The Pakistani clans who run the heroin traffic, using the trucking mafia as transport, include the Jaduns, Yusufzais, Khattaks and Afridis. Each clan in turn have intimate links to key generals in the ISI, and the Pakistani Army. Army trucks are used to transport the heroin across borders where they are not checked. Pakistan Air Force planes smuggle the heroin outside the country. In 1997 the US DEA arrested a Pakistani Air Force Squadron leader carrying 2 kg of heroin on a flight to pick up F-16 spare parts. The Army in short, insures safe passage for the drug clans. In fact, while it is denied, the ISI is an integral part of the Pakistani Ministry of Defense, not a separate fly-alone entity. It is always headed by an Army Lt. General and is controlled de facto, by the Army Chief of Staff.
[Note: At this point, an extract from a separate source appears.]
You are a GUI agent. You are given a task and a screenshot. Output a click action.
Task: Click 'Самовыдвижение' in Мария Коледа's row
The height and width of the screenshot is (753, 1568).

Already in 1974, Pakistan’s effort to get a nuclear bomb capability was entrusted to the ISI, in a clandestine division for technology procurement, funded then by Saudi and Libyan funds and in part by heroin proceeds. According to a detailed study of the organization and history of ISI prepared by the Indian think-tank, South Asia Analysis Group, within the ISI, the Joint Intelligence North (JIN) is responsible for the proxy war in Kashmir and Jammu, as well as control of Afghanistan through Taliban. JIN controls the Army of Islam which consists of Al Qaeda, Harkat-ul-Mujahideen, Jaish-e-Mohammad and others. This division of ISI also controls all opium cultivation and heroin refining and smuggling from Pakistani and Afghanistani territory on behalf of the Army according to the institute.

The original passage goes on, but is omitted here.